Of all the AI upskilling programs you could imagine launching, none will be more strategic and impactful in our view than developing tech‑capable domain owners (as well as the C‑suite). “You can’t hire a domain owner,” Van der Winden emphasizes. “The person in that role has to know the company and have domain expertise. You need to find them and upskill them.” There are roughly 15 to 30 core business processes or customer journeys in most large companies (or divisions of conglomerates), each with a business leader and a team surrounding that leader that has the right mix of functional capabilities. That means you’ll need about 75 to 150 leaders among your N-2 and N-3 population.

Consider taking these three practical actions to create this bench of domain talent:

  1. Put the right people and incentives in place. Start by clarifying which core business processes and journeys have the most potential to be transformed by AI and ask yourself if you have the right current leaders in place. More specifically, do they have the leadership traits outlined earlier? It’s common to change up to 20 to 30 percent of your current leaders. If you don’t make explicit changes, you will continue fighting the gravitational pull of the legacy organization and the resistance it can create.

    Vikram Sinha, the CEO of Indosat Ooredoo Hutchison, an Indonesian telecommunications provider, asserted that effective change was “10 percent tools, 20 percent platform, 70 percent people.” As part of a commitment to transform the business into an AI-native telco, Sinha has championed an at-scale AI-capability-building effort, with quarterly executive-suite AI immersion programs and an AI leadership initiative for the top 100 executives, focused on learning both AI and leading in the age of AI.

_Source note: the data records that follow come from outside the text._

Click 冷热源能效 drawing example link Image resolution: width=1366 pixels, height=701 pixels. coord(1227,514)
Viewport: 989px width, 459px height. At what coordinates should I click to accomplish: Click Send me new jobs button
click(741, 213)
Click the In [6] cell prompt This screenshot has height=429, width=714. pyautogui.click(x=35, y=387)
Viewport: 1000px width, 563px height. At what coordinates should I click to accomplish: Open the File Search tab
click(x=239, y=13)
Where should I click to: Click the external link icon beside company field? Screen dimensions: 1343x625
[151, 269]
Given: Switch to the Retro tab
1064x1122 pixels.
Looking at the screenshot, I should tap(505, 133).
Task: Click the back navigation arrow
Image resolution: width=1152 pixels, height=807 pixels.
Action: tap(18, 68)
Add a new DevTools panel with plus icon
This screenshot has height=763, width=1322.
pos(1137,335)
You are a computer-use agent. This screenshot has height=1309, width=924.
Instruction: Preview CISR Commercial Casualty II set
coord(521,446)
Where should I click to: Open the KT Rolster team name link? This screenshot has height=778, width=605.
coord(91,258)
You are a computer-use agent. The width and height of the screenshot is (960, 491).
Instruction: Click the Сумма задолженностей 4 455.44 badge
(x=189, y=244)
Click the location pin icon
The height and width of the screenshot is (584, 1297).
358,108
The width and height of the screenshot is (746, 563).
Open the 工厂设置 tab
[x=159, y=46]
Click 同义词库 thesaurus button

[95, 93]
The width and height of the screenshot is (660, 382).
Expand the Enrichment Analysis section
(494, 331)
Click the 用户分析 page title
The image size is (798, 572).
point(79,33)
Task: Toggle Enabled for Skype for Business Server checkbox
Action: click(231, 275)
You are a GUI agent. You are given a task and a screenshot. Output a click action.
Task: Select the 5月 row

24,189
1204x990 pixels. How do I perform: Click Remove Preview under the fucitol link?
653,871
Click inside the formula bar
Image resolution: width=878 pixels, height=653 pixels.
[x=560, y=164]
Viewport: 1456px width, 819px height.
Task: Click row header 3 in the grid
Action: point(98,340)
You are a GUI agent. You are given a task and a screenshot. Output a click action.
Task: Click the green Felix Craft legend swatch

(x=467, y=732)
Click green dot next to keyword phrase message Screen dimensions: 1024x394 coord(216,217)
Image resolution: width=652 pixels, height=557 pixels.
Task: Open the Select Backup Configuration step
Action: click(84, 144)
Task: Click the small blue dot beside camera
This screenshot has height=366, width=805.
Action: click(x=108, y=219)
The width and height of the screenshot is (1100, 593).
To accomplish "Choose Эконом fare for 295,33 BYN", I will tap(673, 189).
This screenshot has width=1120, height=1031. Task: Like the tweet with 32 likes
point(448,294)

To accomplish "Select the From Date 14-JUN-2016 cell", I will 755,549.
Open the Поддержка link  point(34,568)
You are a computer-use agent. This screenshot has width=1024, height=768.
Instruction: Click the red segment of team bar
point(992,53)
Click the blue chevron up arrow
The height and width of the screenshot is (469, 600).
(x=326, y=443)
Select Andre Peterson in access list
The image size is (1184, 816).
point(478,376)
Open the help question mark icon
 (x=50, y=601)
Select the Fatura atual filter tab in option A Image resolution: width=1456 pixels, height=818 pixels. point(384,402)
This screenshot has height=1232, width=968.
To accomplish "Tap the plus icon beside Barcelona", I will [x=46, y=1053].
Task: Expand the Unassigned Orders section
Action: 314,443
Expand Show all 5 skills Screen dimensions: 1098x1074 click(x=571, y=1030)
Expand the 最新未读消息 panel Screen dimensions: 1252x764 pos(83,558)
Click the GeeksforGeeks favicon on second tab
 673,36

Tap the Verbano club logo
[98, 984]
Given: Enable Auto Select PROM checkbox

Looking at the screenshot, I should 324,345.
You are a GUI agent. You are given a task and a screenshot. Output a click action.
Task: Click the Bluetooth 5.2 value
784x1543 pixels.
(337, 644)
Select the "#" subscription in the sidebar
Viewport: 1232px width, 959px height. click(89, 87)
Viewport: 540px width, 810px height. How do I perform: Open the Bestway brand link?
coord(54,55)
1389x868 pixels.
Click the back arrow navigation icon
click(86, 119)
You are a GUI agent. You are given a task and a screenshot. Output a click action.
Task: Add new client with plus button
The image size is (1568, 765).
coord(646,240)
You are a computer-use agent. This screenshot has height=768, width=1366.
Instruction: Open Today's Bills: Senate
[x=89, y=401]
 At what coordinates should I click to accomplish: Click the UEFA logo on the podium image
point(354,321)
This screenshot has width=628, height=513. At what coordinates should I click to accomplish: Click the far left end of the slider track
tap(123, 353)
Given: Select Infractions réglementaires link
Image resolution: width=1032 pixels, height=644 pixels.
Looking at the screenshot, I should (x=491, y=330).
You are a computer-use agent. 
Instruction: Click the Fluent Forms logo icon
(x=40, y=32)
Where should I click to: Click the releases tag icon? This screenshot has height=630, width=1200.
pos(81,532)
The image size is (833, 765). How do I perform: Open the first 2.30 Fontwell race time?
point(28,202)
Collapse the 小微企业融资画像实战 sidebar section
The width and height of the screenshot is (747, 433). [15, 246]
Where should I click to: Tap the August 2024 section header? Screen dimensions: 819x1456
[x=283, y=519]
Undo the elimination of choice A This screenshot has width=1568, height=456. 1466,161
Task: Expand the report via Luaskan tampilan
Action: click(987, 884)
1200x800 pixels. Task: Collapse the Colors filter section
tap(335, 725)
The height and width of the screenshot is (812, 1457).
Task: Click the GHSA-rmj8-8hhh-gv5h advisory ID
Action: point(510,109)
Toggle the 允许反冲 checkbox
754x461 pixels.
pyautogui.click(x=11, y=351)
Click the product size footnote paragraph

  2. Launch a strategic upskilling program. While product management is an important aspect of the new skill set, the job of AI‑capable domain leaders is broader and more complex. That’s because domain owners own an end‑to‑end business process with hundreds or thousands of people in business operations and customer service. Their new skills must also cover the world of process reengineering, AI models, data management, engineering talent, and change management. Your upskilling program should reflect this.

    While traditional coursework helps build a foundation in these different disciplines, hands-on practice with real business problems is necessary to build the muscle. This can be done by 1) working side by side with a consulting partner, 2) adopting a two-in-a-box leadership model where a tech lead partners with the senior business leader, and 3) conducting a real‑life capstone project as part of an AI master class.

  3. Fix the operating model to enable business‑led delivery. No amount of investment in upskilling will overcome an ineffective operating model. Specifically, engineering talent needs to be embedded in teams that work under the leadership of domain owners. The funding model must shift to what is known as “persistent funding,” where a spend envelope is allocated to a road map (versus individual projects), giving leaders redeployment flexibility. Finally, performance management and incentives must be aligned with the KPI improvements targeted by the transformation road map.

When you have built a bench of AI-capable domain owners, your company has a real competitive advantage. That’s because these leaders are hard to replicate. They combine deep domain expertise specific to your business and the technology, data, and AI know-how that makes them formidable business transformers.